Ana Salgado considera estar a ser “bode expiatório” de “Apito Dourado fracassado”

30.10.2009 - 19:53 Por Lusa
Ana Salgado afirmou hoje que considera estar a ser o “bode expiatório” do “Apito Dourado fracassado”, depois de o Ministério Público ter pedido a sua condenação por alegadamente ter difamado a procuradora Maria José Morgado.
“Sinto-me um bode expiatório do Apito Dourado que fracassou.
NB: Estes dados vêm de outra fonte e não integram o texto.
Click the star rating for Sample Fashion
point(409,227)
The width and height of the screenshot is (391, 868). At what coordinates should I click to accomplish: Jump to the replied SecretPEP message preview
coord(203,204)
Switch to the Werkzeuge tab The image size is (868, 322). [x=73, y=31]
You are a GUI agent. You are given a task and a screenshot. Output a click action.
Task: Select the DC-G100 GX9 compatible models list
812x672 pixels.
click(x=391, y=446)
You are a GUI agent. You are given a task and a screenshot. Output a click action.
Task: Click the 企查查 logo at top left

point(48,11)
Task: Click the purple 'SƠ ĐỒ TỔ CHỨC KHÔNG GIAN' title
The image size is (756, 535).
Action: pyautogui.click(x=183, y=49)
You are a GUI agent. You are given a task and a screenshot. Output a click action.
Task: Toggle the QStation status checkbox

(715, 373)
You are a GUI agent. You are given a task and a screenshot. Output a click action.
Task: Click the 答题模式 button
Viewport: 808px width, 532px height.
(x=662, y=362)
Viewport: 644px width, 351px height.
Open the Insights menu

Tem de haver um culpado e estou a ser eu”, desabafou a irmã da antiga companheira de Pinto da Costa, Carolina Salgado, no final da sessão de hoje do julgamento a decorrer no Tribunal de São João Novo no qual Ana Salgado é acusada de difamação à procuradora-geral adjunta Maria José Morgado.
Ana Salgado é também acusada de difamação do ex-inspector da PJ Sérgio Bagulho no seguimento de um depoimento que aquela terá prestado em Junho de 2007 no Departamento de Investigação e Acção Penal (DIAP) do Porto.
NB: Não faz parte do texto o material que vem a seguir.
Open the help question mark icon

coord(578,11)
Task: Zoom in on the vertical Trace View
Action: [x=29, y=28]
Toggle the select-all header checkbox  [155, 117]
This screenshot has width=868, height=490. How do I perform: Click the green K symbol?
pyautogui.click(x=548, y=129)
A arguida terá então acusado os dois membros da Equipa de Coordenação do Processo ‘Apito Dourado’ (ECPAD) de combinarem depoimentos com Carolina Salgado e de intervirem no livro ‘Eu, Carolina’, juntamente com Luís Filipe Vieira, presidente do Benfica.
Nas alegações finais de hoje o procurador do MP salientou que a arguida não conseguiu provar a verdade dos seus depoimentos, frisando que “não basta afirmar, é preciso provar que o que se afirma é verdade”.
“Chegamos à conclusão que se por um lado a arguida não conseguiu provar o que disse, por outro lado a prova produzida (pelo depoimento de testemunhas) vai no sentido contrário ao que aquela havia proferido nas declarações (ao DIAP)”, acrescentou.
O Ministério Público alegou ainda que Maria José Morgado “dirigia uma equipa formada pelo próprio procurador-geral da República”, sendo que “não se concebe que a magistrada pudesse ter comportamentos menos correctos”.
Quanto ao inspector Sérgio Bagulho, o procurador lembrou que este se “limitou a fazer o que lhe era determinado” pela procuradora, e sempre “com isenção”.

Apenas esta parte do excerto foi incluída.